All the symbols depicted in the hate symbols database must be evaluated in the context in which they appear. Few symbols represent just one idea or are used exclusively by one group. For example, 100% is often used as an amount or an expression and it is also used by some white supremacists as shorthand for "100% white." Similarly, other symbols in this database may be significant to people who are not extreme or racist. The descriptions here point out significant multiple meanings but may not be able to relay every possible meaning of a particular symbol.

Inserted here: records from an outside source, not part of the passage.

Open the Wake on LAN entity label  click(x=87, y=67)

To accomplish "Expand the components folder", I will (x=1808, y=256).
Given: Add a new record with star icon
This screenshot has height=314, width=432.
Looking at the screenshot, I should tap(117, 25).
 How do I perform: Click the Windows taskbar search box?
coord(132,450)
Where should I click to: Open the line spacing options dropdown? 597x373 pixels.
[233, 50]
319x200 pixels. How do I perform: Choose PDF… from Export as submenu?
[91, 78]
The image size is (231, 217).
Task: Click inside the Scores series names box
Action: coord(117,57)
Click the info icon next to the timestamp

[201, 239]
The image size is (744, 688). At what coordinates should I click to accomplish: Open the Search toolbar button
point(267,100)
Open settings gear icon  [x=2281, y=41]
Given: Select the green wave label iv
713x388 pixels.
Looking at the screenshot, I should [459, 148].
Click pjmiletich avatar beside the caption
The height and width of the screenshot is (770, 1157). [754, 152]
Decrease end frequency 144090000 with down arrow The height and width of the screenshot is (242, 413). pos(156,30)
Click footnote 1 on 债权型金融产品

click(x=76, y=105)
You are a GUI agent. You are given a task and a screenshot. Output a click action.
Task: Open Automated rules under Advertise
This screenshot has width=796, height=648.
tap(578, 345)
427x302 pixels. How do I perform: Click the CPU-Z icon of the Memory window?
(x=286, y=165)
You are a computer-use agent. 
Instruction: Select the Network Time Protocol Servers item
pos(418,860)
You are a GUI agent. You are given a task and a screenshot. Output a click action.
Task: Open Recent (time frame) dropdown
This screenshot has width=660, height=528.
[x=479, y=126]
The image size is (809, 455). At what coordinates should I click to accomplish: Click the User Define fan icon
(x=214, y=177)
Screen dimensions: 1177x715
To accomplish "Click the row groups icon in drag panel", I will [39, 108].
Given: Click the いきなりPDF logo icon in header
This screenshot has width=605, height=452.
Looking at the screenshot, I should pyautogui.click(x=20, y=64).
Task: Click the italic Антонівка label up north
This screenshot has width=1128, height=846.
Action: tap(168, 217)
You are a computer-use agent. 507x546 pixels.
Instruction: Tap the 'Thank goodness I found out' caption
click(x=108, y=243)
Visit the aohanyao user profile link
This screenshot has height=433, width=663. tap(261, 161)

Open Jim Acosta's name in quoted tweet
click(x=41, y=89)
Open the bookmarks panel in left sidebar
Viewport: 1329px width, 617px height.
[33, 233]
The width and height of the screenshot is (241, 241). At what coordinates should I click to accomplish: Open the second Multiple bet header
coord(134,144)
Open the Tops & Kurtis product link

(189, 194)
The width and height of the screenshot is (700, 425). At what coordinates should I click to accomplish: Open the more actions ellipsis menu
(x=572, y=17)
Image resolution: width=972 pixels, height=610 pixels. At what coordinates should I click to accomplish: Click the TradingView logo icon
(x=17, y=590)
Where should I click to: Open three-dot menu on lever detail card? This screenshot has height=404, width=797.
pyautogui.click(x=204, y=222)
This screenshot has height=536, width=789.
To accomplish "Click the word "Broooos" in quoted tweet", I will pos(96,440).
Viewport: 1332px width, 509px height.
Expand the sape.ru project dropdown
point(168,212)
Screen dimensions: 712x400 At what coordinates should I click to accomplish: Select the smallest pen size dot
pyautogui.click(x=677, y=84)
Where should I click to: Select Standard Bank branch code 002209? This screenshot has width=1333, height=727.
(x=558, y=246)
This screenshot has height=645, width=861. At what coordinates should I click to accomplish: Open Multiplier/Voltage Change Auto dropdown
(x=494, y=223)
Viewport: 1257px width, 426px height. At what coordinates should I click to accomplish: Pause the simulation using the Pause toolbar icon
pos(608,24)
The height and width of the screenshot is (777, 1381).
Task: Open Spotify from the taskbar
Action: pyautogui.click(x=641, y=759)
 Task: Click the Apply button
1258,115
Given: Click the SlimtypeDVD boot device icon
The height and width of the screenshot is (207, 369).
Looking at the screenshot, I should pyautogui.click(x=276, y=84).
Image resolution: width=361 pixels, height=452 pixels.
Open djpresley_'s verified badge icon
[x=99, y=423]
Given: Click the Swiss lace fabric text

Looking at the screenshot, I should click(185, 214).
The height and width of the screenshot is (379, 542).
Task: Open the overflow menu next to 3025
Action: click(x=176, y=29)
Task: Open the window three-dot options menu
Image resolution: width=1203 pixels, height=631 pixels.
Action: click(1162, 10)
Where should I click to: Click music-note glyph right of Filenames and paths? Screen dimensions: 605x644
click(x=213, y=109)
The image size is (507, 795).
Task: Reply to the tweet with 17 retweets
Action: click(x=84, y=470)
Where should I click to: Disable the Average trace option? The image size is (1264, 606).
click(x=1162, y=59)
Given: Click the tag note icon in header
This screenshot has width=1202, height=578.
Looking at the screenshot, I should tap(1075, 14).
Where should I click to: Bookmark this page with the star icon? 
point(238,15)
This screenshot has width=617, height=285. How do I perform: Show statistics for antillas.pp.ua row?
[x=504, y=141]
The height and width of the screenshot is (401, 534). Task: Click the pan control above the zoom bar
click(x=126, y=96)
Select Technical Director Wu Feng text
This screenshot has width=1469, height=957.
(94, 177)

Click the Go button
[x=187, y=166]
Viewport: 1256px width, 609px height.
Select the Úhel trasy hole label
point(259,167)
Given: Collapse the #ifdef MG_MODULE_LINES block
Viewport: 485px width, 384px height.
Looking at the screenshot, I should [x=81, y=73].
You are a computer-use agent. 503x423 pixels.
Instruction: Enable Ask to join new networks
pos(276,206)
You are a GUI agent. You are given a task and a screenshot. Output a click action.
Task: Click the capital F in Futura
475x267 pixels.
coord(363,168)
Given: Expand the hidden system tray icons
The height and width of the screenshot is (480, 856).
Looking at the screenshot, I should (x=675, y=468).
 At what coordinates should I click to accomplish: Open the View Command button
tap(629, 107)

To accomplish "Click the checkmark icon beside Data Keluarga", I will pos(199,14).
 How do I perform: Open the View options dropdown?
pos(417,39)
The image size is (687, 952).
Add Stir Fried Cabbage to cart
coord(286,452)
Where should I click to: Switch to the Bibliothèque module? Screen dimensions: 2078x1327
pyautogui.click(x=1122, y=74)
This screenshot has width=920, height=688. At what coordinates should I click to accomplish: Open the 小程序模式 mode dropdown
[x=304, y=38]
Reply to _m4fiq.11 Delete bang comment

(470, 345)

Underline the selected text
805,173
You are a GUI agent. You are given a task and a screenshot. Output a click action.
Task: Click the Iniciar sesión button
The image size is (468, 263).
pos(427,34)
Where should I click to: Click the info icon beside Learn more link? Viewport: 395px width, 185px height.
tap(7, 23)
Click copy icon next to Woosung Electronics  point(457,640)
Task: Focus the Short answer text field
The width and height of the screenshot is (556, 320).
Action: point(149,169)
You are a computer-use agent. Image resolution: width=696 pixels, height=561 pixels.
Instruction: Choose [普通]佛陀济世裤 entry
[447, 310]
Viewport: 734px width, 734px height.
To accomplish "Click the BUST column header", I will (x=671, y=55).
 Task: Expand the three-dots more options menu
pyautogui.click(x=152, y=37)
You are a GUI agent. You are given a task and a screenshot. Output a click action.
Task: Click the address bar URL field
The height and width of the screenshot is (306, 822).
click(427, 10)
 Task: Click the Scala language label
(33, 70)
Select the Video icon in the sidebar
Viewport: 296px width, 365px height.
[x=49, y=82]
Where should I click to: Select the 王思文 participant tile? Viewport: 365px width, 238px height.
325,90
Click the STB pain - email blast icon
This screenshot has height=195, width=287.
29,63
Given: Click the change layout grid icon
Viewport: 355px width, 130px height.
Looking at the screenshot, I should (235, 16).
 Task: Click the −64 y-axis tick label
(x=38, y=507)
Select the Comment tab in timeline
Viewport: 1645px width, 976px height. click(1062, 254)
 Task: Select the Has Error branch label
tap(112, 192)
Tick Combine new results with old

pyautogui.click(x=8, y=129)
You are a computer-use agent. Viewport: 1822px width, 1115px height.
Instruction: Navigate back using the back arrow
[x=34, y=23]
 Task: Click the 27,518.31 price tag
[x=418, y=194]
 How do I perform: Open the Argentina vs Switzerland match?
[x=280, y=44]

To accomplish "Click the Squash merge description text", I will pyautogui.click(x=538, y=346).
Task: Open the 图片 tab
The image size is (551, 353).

The term “right-wing death squad” became widely used in the 1970s and 1980s to describe violent groups with varying degrees of government involvement that emerged in numerous Central and South American countries (including Argentina, Brazil, Chile, El Salvador, Guatemala, and Honduras, among others) to engage in violent assaults, kidnappings and assassinations of perceived opponents of the ruling right-wing regimes in such countries. The victims targeted were typically aligned with left-leaning or far-left politics.
At the time and later, many far-right figures in the U.S. defended or supported such groups, claiming they were an effective antidote to communist insurgencies. The phrase “right-wing death squad” itself, however, was typically used by critics and opponents of such groups, or neutral observers, rather than by far-right activists themselves. This changed with the rise of alt right white supremacists in the U.S. in the mid-2010s, as many alt right adherents embraced the phrase and its implicit reference to violence against left-wing activists.
The phrase, written in full or abbreviated to RWDS, appears both online and offline (for example, on patches and riot shields). Related phrases also emerged, such as “Pinochet did nothing wrong,” a reference to Chilean dictator Augusto Pinochet’s violent repression of opponents of his regime in the 1970s and 1980s, and “Free helicopter rides,” an allusion to so-called “death flights” in Argentina and other countries, where regime opponents were arrested or kidnapped, tortured, then dropped from a helicopter to their deaths.
In the 2020s, the phrase “right-wing death squad” and its acronym RWDS are used by white supremacists as well as some other far-right adherents. If the full phrase or RWDS appears entirely in isolation, one must be careful about assuming a specifically white supremacist connection. However, white supremacists frequently combine the phrase/acronym with other white supremacist symbols, including Waffen SS shields or lightning bolts, Totenkopf skulls, Sonnenrads, or other white supremacist imagery.